More than a month later, the US Department of Justice (DOJ) has launched an investigation into the $372 million that disappeared from FTX, Bloomberg reported citing sources familiar with the matter. Per the report, the DOJ’s investigation is separate from the fraud case against SBF.
While the US prosecutors have managed to freeze some of the stolen assets, it constitutes only a small portion of the total haul from the attack, the report noted.
It remains unclear whether the FTX hack was the work of an insider or an opportunistic hacker. The hacker, if caught, could be facing up to 10 years in prison under computer fraud charges, according to the report.
DOJ’s National Cryptocurrency Enforcement Team, a group of prosecutors, focused on crypto investigations, is leading the investigation into the missing funds of FTX, as per the report. The team is collaborating with Manhattan federal prosecutors leading the criminal case against disgraced former crypto mogul SBF.
Details of the FTX exploit
In the aftermath of the attack, FTX U.S. General Counsel Ryne Miller tweeted on Nov. 12 that he was investigating “abnormalities with wallet movements.” On the same day, he also tweeted that FTX.US and FTX.com had moved all assets to a cold wallet as a precaution following the bankruptcy filing. Moving FTX assets to cold wallets was expedited in light of the “unauthorized transactions,” Miller noted.
Reuters reported on Nov. 12 that SBF had built a “backdoor” in FTX’s accounting software. The report claimed that this backdoor enabled SBF to move billions of funds without alerting staff and auditors. At the time, an estimated $1 -$2 billion in assets were missing.

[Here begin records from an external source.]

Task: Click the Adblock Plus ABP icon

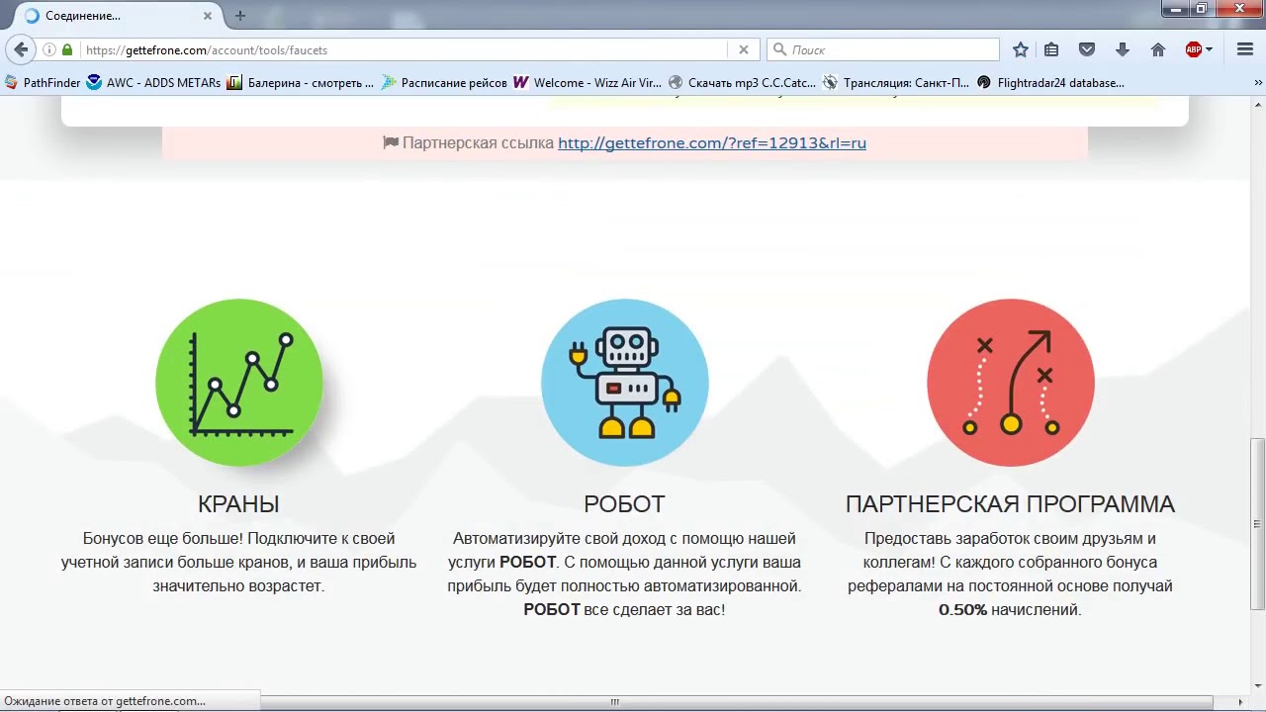Action: [1194, 49]
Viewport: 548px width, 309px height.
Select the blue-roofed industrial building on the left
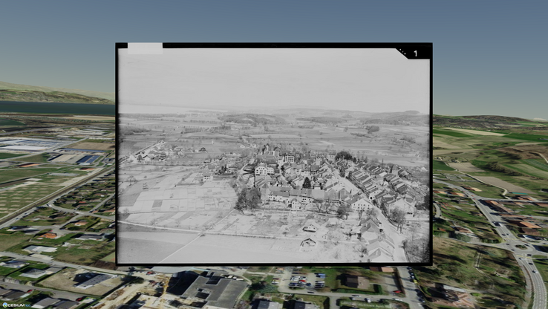[88, 159]
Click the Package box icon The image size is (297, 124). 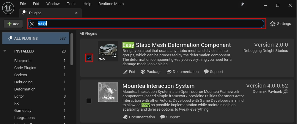click(143, 72)
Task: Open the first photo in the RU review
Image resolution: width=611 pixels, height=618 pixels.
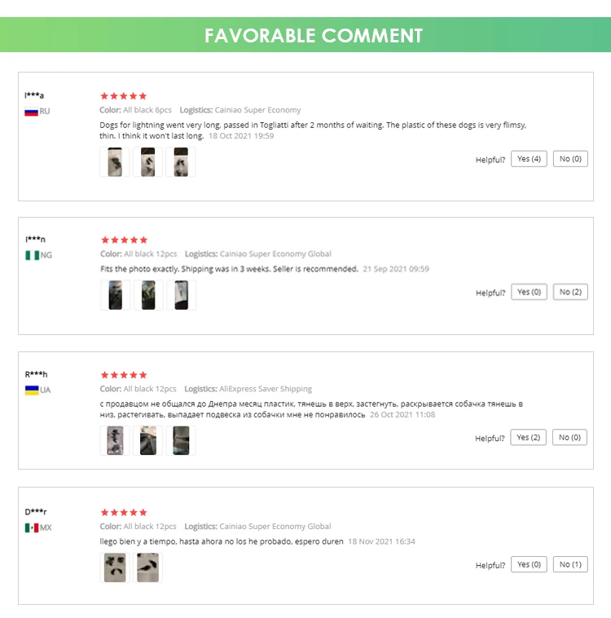Action: pyautogui.click(x=115, y=162)
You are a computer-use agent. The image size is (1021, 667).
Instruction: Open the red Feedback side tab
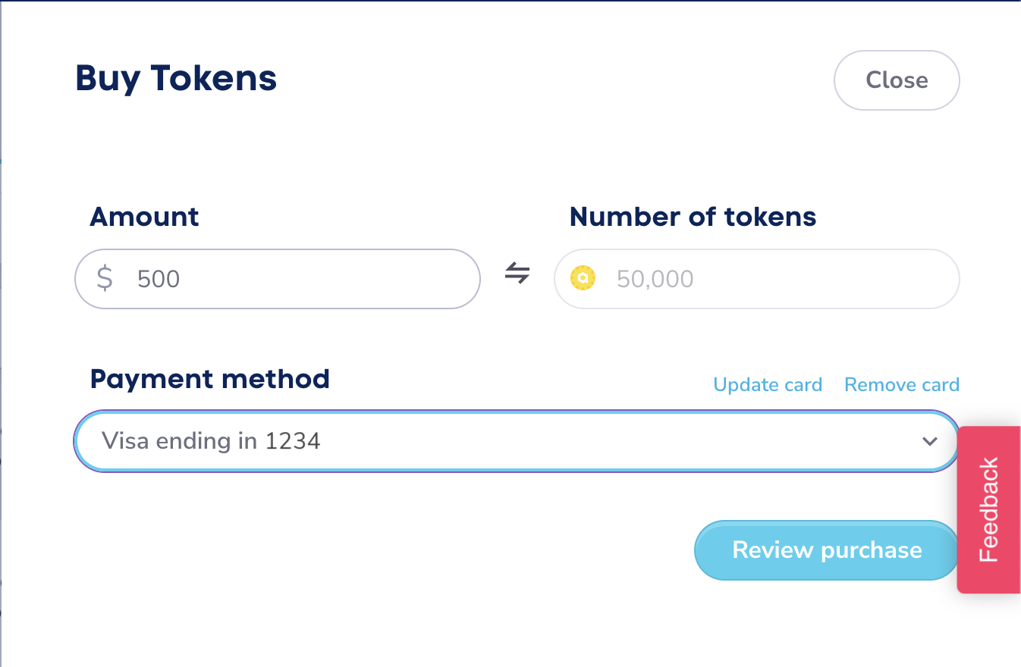[989, 509]
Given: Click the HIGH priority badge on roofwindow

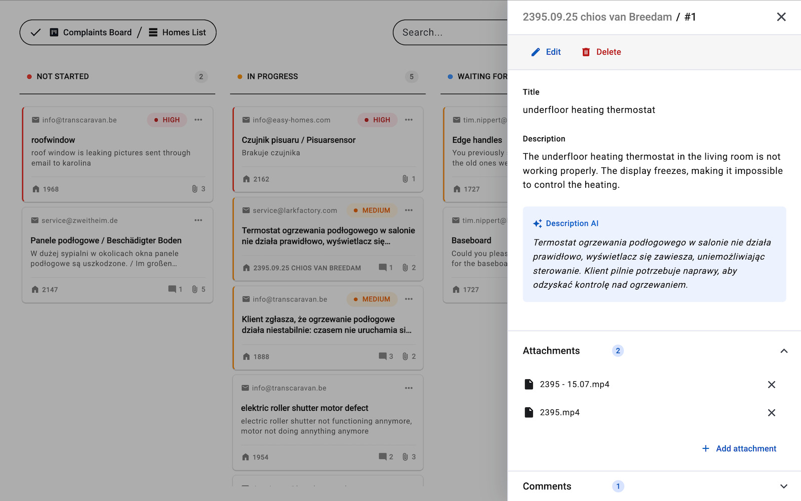Looking at the screenshot, I should (167, 120).
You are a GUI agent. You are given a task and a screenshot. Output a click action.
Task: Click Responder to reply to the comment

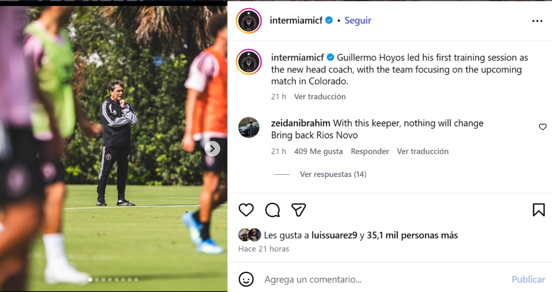370,151
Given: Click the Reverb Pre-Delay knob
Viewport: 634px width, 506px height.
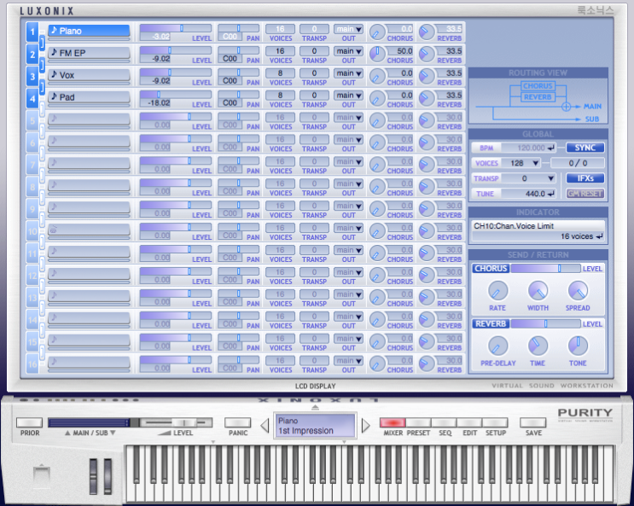Looking at the screenshot, I should [x=497, y=346].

While the crypto world was speculating whether the FTX exploit was an insider job, Nick Percoco, the chief security officer at Kraken exchange, tweeted that they knew the attacker’s identity.
A court filing on Nov. 17 revealed that the Securities Commission of the Bahamas (SCB) had ordered FTX to transfer the assets to regulator-controlled wallets on Nov. 12.
On Nov. 20, FTX acknowledged the hack in a tweet and asked exchanges to take measures to secure the funds that were moved “without authorization.” The same day, Chainalysis clarified that reports of stolen funds being sent to SCB were incorrect. The blockchain analytics firm added that some funds were sent to the regulators while others were stolen.
In the meantime, the FTX exploiter continued to move tokens through different chains via bridges and exchanged stolen assets through decentralized exchanges. On Nov. 15, after several swaps, the hacker emerged as the 35th largest holder of Ethereum (ETH), holding 228,523 ETH worth $284.82 million at the time.
It is worth noting that SBF is facing criminal charges for misusing billions of dollars in user funds, amounting to far more than the $372 million stolen in the attack. The disgraced former CEO is out on bail and awaiting trial at the US Southern District Court of New York.
The judge assigned to the SBF case recused herself because of ties between her husband’s law firm and FTX on November 23. The case is now set to be handled by Bill Clinton-nominated Judge Lewis Kaplan.